Randonee is very popular in Europe for accessing off piste terrain. These skies are great for ridge crossing and other ascents that are not too steep.

JohnL
January 29, 2003
Member since 01/6/2000 🔗
3,516 posts
Thanks John. Once the heels are locked in, how similar is the skiing technique to that used in off-piste skiing with standard alpine equipment?
johnfmh - DCSki Columnist
January 29, 2003
Member since 07/18/2001 🔗
1,922 posts
I've never skied Randonee but an article in Ski Canada says it is nearly the same technique. The article claims that Randonee is the easiest way for traditional Alpine skiers to gain access to the backcountry.

Telemark skiing, as Mitch and some of the others who do it will attest, takes time to learn and perfect. The advantage of telemark is that it is closer to Nordic skiing (lighter boots, and skis) and therefore easier to get around on flat and uphill surfaces. Between Telemark and Nordic skis are so-called backcountry Nordic (wide Nordic skis with full metal edges). With backcountry Nordic, you get more stopping power on a traditional snow plow turn or if you know how to do it, you can execute a tele turn.

EXCERPTED RECORDS:
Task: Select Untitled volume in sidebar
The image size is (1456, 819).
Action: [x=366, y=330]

---

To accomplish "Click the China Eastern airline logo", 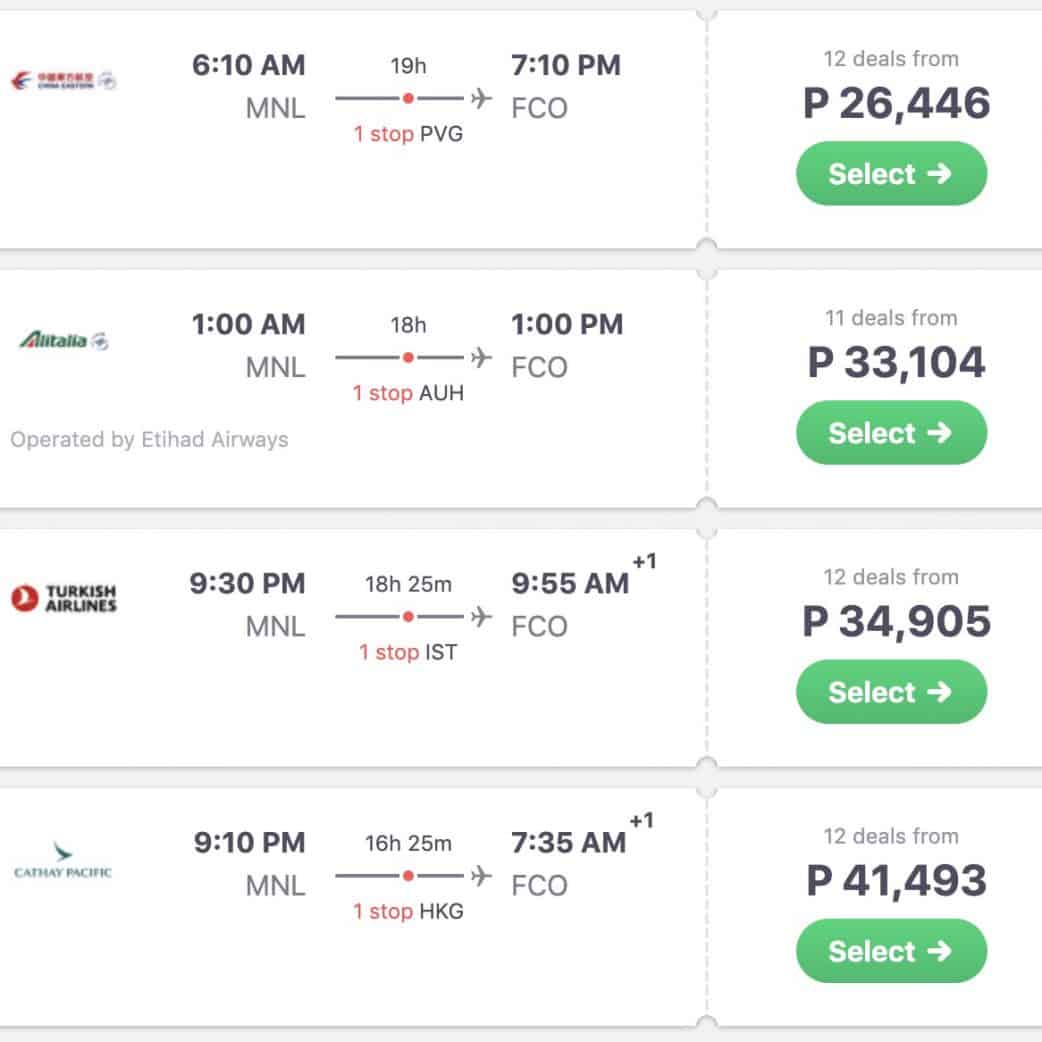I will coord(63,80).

--

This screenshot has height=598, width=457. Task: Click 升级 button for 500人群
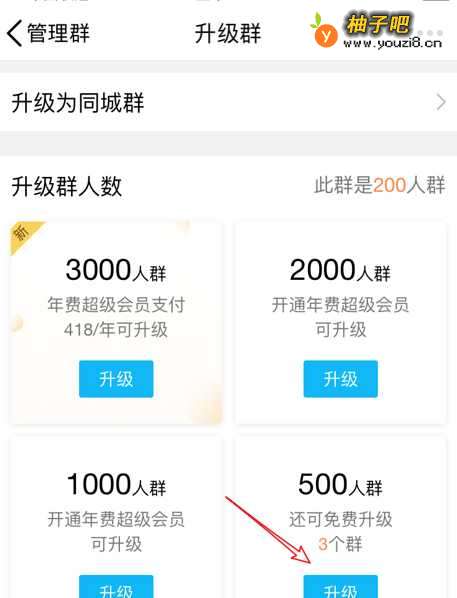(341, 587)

WRITTEN TASKS:
a. Using the ski thread, explain why telemark gear is easier to get around on over flat and uphill ground.
b. Output the records as a two-column CSV with columns named task and coordinates. Begin at the line that has "Task: Select Untitled volume in sidebar" and stop after the line that has "Action: [x=366, y=330]". Give one row per record, with its text and its answer each in one quoted field and line breaks turned into spaces.
The ski thread and the records have nothing to do with each other.

PROBLEM SOLUTIONS:
a. Telemark is closer to Nordic skiing, with lighter boots and skis. That makes it easier to move on flat and uphill surfaces.

b.
task,coordinates
"Task: Select Untitled volume in sidebar The image size is (1456, 819).","Action: [x=366, y=330]"